If getting away from your laptop or smartphone any other internet-connected device is your last hope for getting lost in the quiet of your own thoughts, a kid at MIT appears poised to mess with that.

Arnav Kapur, a graduate student at the Massachusetts Institute of Technology’s Media Lab, was featured on “60 Minutes” Sunday night, showing off a project called AlterEgo. The device worn on Kapur’s head works when the user internally vocalizes a specific command or question — sort of like silently Googling something in your head. Electrical signals that the brain normally sends to the vocal cords are intercepted and sent to a computer and that information is then communicated to the user’s inner ear via vibrations.
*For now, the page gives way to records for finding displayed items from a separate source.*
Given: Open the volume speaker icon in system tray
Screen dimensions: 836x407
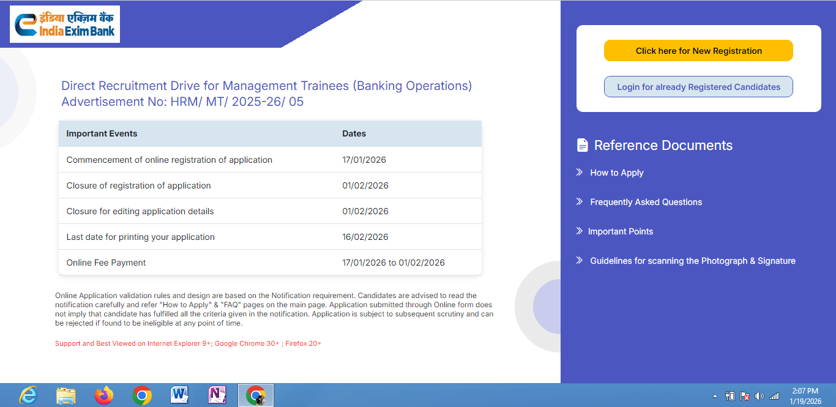Looking at the screenshot, I should 759,396.
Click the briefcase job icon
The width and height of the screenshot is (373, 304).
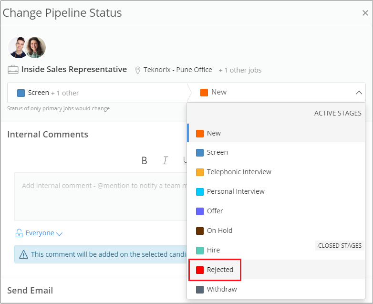(13, 70)
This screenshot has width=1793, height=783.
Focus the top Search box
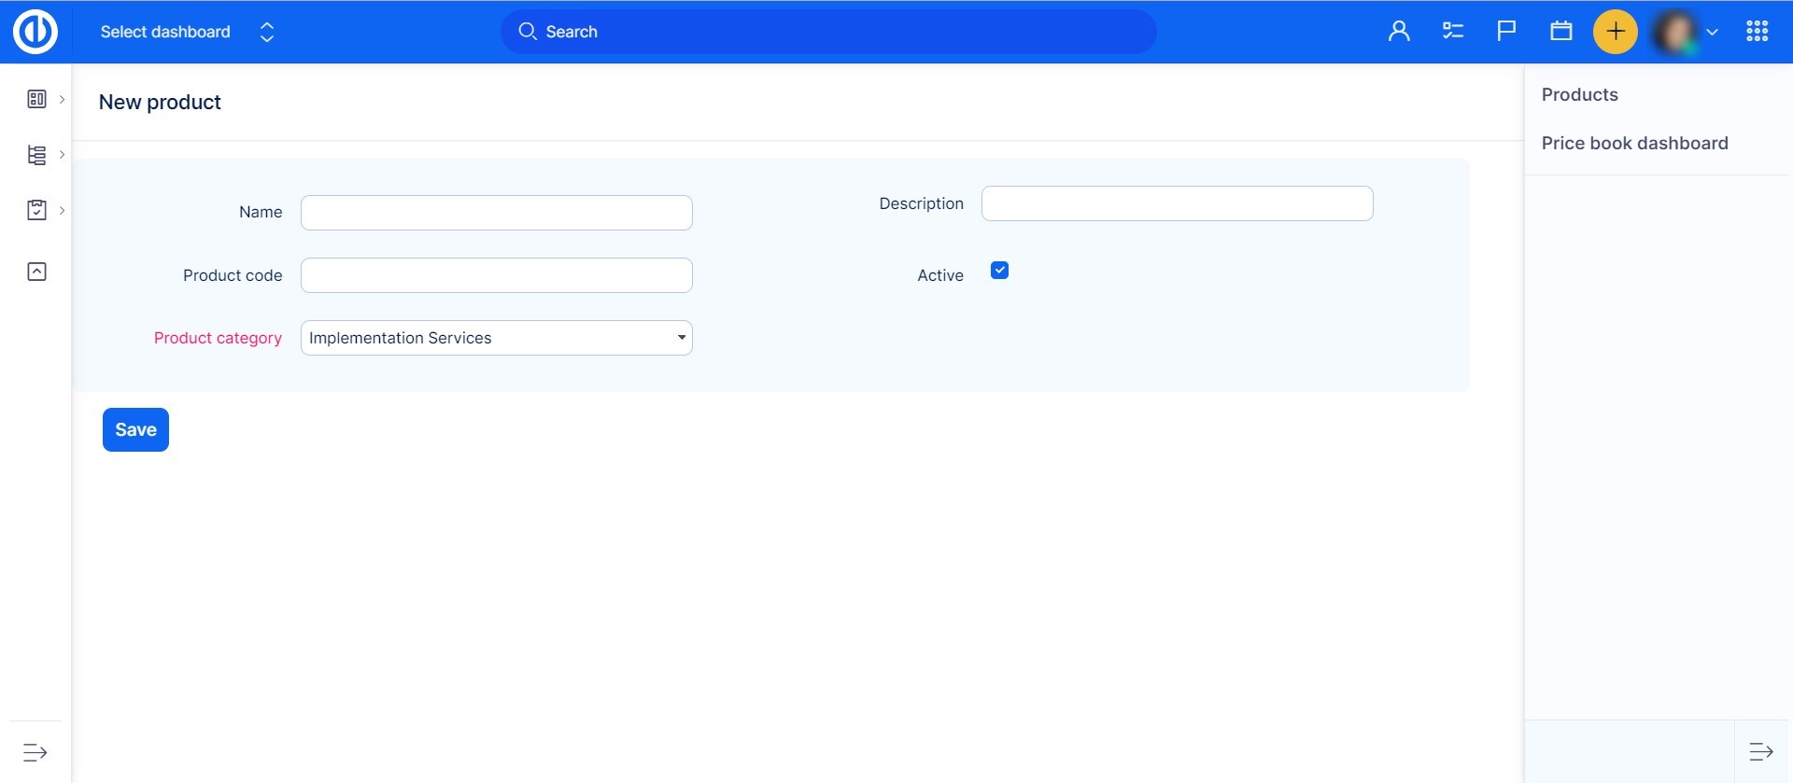827,32
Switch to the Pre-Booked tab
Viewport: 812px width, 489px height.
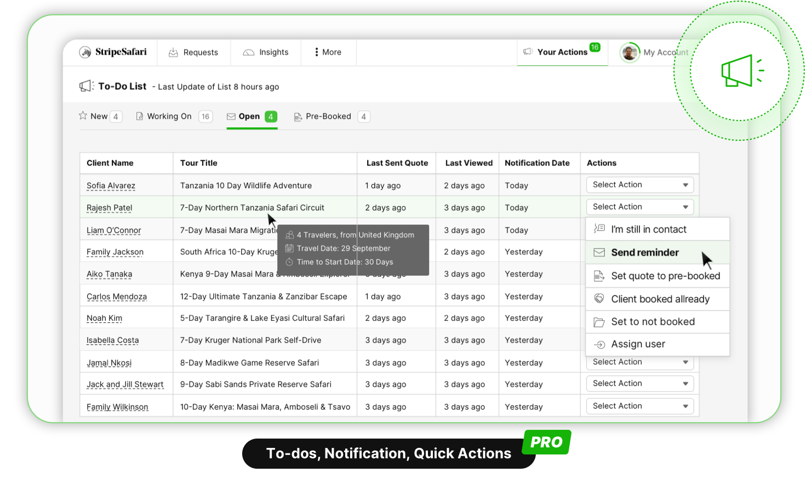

Watch Kapur — looking like a “Rain Man” for the modern age — give the answer to 45,689 divided by 67. And see him name the largest city in Bulgaria and give its population.

Kapur, who has only been working on the project for a year, didn’t stop there. He also wowed the “60 Minutes” crew by ordering a pizza with his thoughts.

OK, wait a minute. I’ve done this so many times in my head I’ve lost count. Sure, the pizza never actually showed up, like it did for Kapur and company, but man I could taste it.